╭──
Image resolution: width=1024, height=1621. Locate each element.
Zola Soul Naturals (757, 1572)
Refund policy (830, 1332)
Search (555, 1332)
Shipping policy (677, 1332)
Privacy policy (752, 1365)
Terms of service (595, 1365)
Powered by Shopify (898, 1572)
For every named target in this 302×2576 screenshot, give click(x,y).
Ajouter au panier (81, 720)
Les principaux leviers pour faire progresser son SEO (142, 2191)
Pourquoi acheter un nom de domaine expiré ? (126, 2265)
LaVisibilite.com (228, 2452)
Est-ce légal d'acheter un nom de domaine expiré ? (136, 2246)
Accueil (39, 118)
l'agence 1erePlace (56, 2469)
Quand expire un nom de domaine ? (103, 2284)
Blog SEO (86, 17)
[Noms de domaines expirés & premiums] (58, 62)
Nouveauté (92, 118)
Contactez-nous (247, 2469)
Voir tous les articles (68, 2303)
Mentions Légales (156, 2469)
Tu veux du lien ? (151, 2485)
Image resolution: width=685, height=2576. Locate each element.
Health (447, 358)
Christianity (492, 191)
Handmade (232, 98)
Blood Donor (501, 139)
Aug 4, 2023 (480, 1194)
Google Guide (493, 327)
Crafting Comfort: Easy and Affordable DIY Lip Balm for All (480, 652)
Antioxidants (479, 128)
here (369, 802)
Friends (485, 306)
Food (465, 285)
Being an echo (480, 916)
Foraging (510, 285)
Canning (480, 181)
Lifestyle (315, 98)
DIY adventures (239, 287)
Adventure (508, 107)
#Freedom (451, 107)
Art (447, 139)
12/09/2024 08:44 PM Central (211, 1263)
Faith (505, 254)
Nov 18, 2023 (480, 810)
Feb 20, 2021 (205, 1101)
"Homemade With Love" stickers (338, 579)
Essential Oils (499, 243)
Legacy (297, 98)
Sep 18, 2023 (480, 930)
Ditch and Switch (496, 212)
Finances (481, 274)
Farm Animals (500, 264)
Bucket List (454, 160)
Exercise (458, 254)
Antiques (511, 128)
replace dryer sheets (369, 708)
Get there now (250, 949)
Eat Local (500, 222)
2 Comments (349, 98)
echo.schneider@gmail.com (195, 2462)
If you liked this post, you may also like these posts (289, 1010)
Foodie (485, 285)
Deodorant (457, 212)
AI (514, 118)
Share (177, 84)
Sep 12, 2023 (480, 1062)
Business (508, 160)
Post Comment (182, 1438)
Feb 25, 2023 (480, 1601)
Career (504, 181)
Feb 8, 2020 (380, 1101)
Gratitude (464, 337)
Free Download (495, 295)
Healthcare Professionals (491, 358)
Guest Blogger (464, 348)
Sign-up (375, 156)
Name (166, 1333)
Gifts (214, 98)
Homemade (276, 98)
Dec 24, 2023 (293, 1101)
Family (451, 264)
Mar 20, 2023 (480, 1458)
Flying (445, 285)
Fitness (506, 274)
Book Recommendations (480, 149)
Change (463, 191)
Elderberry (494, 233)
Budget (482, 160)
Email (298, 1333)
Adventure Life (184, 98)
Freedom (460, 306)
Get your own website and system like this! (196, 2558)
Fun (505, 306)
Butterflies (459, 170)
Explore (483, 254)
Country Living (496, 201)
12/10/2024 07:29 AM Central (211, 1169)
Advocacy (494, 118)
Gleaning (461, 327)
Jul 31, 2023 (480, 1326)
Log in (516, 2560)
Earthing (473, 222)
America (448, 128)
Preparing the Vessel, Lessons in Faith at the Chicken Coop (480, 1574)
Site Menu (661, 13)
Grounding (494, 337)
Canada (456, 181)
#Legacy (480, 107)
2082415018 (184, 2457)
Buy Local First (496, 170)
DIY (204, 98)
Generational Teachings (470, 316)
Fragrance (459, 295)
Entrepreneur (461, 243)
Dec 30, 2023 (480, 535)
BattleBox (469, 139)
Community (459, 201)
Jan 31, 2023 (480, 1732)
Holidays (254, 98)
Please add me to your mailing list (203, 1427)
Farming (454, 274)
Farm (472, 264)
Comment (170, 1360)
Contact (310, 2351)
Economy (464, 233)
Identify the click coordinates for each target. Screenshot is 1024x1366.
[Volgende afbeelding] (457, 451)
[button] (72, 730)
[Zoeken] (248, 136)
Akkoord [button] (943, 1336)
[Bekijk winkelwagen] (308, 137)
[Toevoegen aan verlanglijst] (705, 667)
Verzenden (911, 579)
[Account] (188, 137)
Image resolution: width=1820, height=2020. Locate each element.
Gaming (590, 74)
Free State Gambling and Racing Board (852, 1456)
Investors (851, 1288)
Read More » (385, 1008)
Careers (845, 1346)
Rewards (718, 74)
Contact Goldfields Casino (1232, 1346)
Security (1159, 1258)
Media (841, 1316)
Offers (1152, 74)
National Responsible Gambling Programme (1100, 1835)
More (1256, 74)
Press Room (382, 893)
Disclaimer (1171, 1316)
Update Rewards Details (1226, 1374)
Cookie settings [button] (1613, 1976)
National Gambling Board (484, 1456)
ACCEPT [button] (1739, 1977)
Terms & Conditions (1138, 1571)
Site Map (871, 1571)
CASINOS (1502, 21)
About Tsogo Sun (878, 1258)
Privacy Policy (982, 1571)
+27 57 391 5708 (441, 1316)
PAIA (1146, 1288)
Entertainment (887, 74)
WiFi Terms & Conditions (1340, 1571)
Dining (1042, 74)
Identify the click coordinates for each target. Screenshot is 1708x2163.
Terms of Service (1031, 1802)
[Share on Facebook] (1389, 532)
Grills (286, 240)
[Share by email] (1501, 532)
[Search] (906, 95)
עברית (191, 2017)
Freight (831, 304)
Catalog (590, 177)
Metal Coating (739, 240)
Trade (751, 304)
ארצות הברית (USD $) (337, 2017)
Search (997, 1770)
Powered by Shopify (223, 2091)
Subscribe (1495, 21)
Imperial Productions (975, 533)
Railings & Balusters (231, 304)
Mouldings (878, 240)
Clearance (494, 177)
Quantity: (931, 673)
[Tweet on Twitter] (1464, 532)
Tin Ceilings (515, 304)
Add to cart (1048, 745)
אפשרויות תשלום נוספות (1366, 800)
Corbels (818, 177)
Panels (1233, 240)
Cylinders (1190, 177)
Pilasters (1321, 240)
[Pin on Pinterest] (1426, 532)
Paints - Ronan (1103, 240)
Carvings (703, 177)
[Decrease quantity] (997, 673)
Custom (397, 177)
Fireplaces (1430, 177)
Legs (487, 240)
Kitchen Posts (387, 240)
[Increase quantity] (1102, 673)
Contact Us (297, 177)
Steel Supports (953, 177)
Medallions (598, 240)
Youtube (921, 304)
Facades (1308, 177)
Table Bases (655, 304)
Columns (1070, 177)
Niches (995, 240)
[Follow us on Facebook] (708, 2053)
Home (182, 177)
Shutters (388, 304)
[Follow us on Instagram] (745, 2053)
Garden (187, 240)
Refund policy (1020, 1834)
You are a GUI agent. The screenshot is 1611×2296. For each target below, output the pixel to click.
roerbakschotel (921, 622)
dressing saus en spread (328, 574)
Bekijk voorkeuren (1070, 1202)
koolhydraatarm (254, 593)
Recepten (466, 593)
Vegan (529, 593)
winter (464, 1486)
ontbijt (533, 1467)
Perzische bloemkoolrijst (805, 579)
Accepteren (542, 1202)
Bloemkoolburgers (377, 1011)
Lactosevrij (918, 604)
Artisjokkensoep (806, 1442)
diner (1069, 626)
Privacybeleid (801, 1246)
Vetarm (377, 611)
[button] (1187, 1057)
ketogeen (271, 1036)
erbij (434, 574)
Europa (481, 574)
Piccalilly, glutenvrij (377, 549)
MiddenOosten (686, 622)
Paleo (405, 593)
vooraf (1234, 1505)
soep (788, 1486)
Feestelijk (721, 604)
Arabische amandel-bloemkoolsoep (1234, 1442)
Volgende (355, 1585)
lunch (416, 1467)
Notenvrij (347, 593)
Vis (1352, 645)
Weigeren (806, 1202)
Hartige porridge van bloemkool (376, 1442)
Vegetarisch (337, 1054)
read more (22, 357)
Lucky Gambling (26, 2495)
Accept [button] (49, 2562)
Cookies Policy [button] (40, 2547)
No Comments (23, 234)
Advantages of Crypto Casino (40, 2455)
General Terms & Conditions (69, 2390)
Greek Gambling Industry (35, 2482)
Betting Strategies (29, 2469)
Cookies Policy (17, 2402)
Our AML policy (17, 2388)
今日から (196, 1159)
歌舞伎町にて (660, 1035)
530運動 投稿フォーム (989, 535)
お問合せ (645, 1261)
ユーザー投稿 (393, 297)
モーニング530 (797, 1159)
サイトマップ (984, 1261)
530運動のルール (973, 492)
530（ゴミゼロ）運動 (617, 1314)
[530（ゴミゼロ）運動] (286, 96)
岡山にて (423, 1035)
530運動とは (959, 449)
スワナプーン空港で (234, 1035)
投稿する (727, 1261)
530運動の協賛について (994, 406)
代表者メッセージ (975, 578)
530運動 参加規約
╰──
Goal of the exercise
Retype the entries above exactly, but only from the line containing "l'agence 1erePlace (56, 2469)" through the line containing "Faith (505, 254)", both included.

Worked solution
l'agence 1erePlace (56, 2469)
Quand expire un nom de domaine ? (103, 2284)
Blog SEO (86, 17)
[Noms de domaines expirés & premiums] (58, 62)
Nouveauté (92, 118)
Contactez-nous (247, 2469)
Voir tous les articles (68, 2303)
Mentions Légales (156, 2469)
Tu veux du lien ? (151, 2485)
Image resolution: width=685, height=2576. Locate each element.
Health (447, 358)
Christianity (492, 191)
Handmade (232, 98)
Blood Donor (501, 139)
Aug 4, 2023 (480, 1194)
Google Guide (493, 327)
Crafting Comfort: Easy and Affordable DIY Lip Balm for All (480, 652)
Antioxidants (479, 128)
here (369, 802)
Friends (485, 306)
Food (465, 285)
Being an echo (480, 916)
Foraging (510, 285)
Canning (480, 181)
Lifestyle (315, 98)
DIY adventures (239, 287)
Adventure (508, 107)
#Freedom (451, 107)
Art (447, 139)
12/09/2024 08:44 PM Central (211, 1263)
Faith (505, 254)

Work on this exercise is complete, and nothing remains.